** Records for the task **
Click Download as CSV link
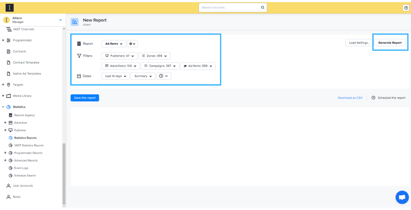[350, 98]
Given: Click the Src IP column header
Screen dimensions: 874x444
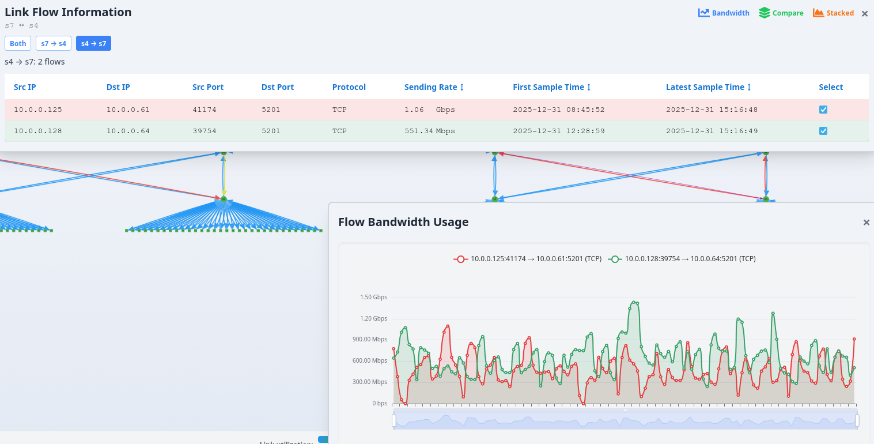Looking at the screenshot, I should 25,86.
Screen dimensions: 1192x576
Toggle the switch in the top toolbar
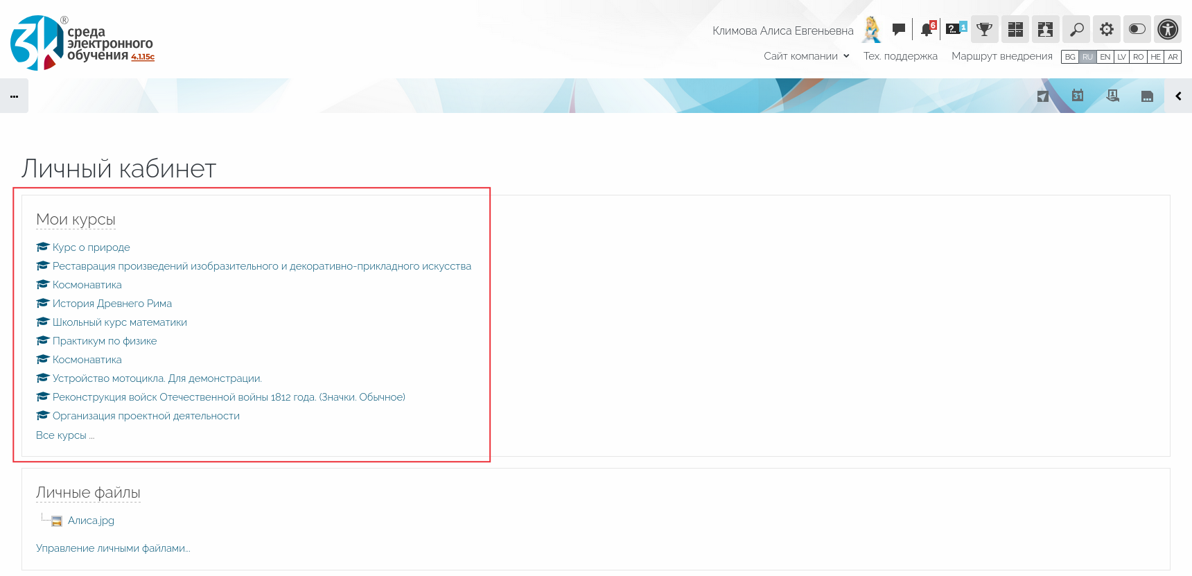[x=1137, y=30]
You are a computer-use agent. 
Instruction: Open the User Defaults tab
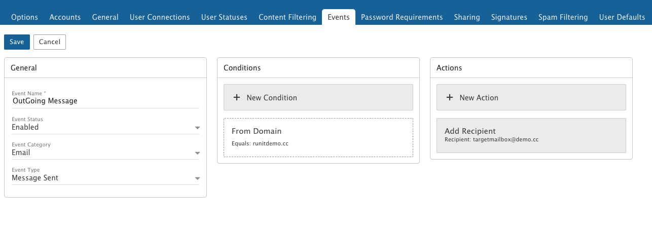[x=622, y=17]
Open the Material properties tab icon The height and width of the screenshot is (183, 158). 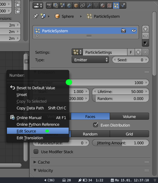(x=103, y=5)
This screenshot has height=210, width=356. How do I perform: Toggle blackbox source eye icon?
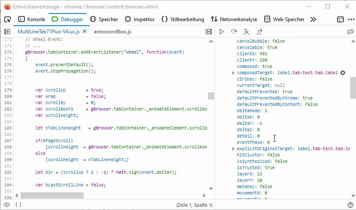click(x=7, y=205)
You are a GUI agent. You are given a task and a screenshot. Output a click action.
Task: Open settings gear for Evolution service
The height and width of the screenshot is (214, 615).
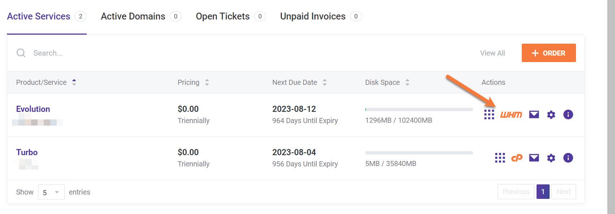[x=551, y=115]
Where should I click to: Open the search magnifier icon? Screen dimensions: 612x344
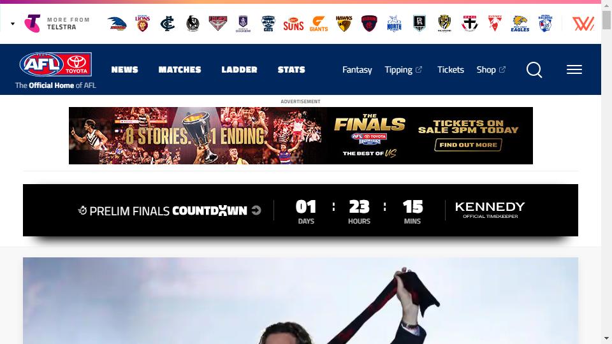(534, 70)
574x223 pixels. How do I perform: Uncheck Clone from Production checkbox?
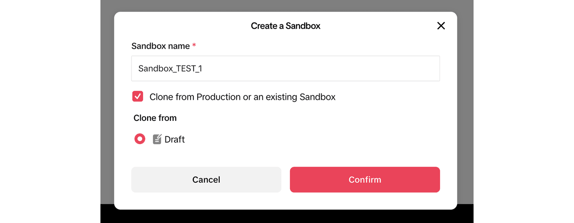point(138,96)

** What to produce **
Take the line that contains "Where should I" and every line after it up to the end of the records above, and restate them exactly, without the pictures.

** Answer space **
Where should I click to: Open the search magnifier icon? Screen dimensions: 612x344
(534, 70)
574x223 pixels. How do I perform: Uncheck Clone from Production checkbox?
point(138,96)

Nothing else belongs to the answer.